Pour en revenir aux propos du ministre Soodhun, Vincent Carosin déclare que de toute sa carrière, il n’a jamais vu de «siège déchiré» sur un avion d’Air Mauritius.«Le ministre faisait sans doute allusion aux housses des fauteuils. Avant que les passagers ne montent à bord, le personnel de cabine vérifie bon nombre de choses dont les housses et si une est abîmée, il y a des housses de rechange et les ingénieurs les échangent avant le vol.»

Vincent Carosin n’a pas goûté non plus la comparaison entre Air Mauritius et Emirates. «C’est clair qu’il ne sera jamais un spécialiste de l’aviation. Emirates est peut-être une référence en première et classe affaire mais pas en économie. De plus pour le PNC (...) D’ailleurs, il y a un système qui se met actuellement en place au niveau mondial et c’est le Fatigue Risk Management System qui est plus exigeant en termes de repos pour le PNC et les pilotes. Car l’International Civil Aviation Organisation a reconnu que la cause principale des accidents d’avion est la fatigue. À Air Mauritius, nous nous conformons à ce système à plus de 85 % et pour les PNC, seuls les vols sur Cape Town, Hong Kong et Pékin posent problème», affirme Vincent Carosin.
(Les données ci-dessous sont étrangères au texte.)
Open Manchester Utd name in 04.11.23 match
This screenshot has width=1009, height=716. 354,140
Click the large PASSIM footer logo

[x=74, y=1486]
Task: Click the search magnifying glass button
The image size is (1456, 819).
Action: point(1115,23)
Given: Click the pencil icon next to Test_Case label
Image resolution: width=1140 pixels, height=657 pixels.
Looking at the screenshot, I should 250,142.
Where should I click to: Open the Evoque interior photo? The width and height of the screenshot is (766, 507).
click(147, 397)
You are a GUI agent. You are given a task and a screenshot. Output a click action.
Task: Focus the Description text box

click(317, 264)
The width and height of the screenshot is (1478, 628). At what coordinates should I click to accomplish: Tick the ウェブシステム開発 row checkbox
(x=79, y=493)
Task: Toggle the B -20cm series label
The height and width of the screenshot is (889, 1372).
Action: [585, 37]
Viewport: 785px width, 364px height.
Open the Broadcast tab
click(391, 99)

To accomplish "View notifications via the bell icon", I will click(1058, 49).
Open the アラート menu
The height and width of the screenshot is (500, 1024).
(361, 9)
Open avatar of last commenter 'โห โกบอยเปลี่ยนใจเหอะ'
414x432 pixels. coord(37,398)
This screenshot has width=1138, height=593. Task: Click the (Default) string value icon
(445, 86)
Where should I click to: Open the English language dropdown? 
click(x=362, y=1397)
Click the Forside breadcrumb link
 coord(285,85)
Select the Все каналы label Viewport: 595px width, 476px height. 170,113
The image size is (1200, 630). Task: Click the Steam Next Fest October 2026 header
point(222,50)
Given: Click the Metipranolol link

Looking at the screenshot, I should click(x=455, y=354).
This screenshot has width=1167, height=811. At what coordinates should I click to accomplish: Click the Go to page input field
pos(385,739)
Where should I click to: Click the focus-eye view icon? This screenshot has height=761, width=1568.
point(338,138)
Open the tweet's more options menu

Selon lui, cela aurait été tout à l’honneur du ministre Soodhun de retirer ses propos ou de s’excuser. À défaut, lui, son vice-président, Thierry Gillot et les autres membres de l’exécutif du syndicat s’attendent que le président du conseil d’administration prenne position. «Nous apprécions l’intervention de Bissoon Mungroo, membre du conseil d’administration. Mais nous attendons une réaction du board.» Vincent Carosin et ses membres participeront à une grande manifestation de l’Intersyndicale d’Air Mauritius et des autres syndicats des secteurs libérés le samedi  12 décembre à Rose-Hill. «Notre plus belle réponse au ministre Soodhun est le fait que le consultant aérien Skytrax nous a promus dans la hiérarchie des compagnies aériennes et que de trois étoiles, nous sommes passés à quatre en 2014. Les politiques devraient nous laisser travailler en paix, sans épée de Damoclès sur notre tête. Les ingérences politiques et la politique de petits copains, ça suffit… »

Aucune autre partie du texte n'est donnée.